In the events where a collective illusion has been attributed to an origin outside scientific reach, it has historically gotten almost unlimited power. This is because no one could prove or disprove what was stated. The same applies when information comes from a closed group. It is similar to being retold what happens (or has happened) behind the curtains of a scene. Perhaps something else happens – or even nothing. Hence, a lot of faith is given to the ones who retell or to the script that is being resited.

(Photo: Ardon Bar-Hama)

Ridiculing the icons of collective illusions isn’t necessarily a fruitful act if the purpose is to make proponents “wake up” or change their world view. It seems to result in recoil or strengthening of the bond, as with a reflex or a defense mechanism. It is like an enchanted person fights for the right to remain so. Cognitive dissonance is the discrepancy between one’s actions and what one starts to realize is right. For most people, this feels uncomfortable enough as to be subconsciously deflected.

One of the cornerstones for the framework of collective illusions is deflecting rational doubt or cognitive dissonance. The maintainers of the framework define such doubt as a common challenge that proponents have to defeat or let pass by. In some cases, the doubts are defined as the work of the enemy – which itself often is a construction within the same collective illusion.

On the other hand, it can be appropriate to point to the absurdity of a collective illusion, if it deviates significantly from the information one has about the environment and history (to the extent one has this). Then there is some chance the illusion breaks. One now also sees that it must have been in the interest of designers and maintainers of collective illusions to have certain control of the information that is accessible.

According to professor and critic Noam Chomsky, systems of power have been designed in such a way as to enrich and privilege the designers.

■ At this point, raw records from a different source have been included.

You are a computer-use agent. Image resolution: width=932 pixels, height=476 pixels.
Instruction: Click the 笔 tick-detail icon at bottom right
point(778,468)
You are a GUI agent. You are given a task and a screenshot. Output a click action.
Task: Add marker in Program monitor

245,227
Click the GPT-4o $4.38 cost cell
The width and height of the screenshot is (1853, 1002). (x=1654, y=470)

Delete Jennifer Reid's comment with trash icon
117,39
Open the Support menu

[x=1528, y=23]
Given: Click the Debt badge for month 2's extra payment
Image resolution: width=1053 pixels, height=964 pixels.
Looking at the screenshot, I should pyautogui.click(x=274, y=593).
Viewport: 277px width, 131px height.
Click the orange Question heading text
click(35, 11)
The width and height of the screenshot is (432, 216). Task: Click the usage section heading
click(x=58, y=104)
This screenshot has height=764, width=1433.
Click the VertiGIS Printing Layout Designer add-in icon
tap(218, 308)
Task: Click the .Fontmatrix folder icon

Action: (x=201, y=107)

The most important is thus to motivate individuals to discover so-called “truth” on their own. In other words, a quest towards understanding what’s actually going on and how things work, among humans as in nature. Everyone is equipped with this ability from their childhood – through wondering, asking questions and not stop before the answers make sense. This also requires access to varied sources of information – and a chance to have a look at it. The majority of people in most societies are so engaged, either with work or with circus, that the occasion is seldom there.

The Matrix (1999): Neo gets the opportunity to wake up from a simulated world and see what’s happening behind the curtains.

Collective illusions are challenged when critical thinking occurs as well as attempts of breaking the illusion by a thorough analysis of it. This is also the reason why some national leaders have fought freedom of speech because it threatens the established power structure. One of the main functions of freedom of speech is to openly criticize problems in society as well as collective illusions. As such it contributes to increased awareness within the population and challenging the ruling establishment.

In order for freedom of speech and democracy to work as intended, individuals need access to plenty of information from varied sources. Education and science provide an important foundation, but that doesn’t guarantee to break free from dogmas or the ability to think critically. It is the addition of philosophy, access to observational data and free press that is the springboard towards new insights. One can hope for and work towards this happening globally. Only then one may see the end of groups provoking, being provoked, being led to terror or war; based on collective illusions.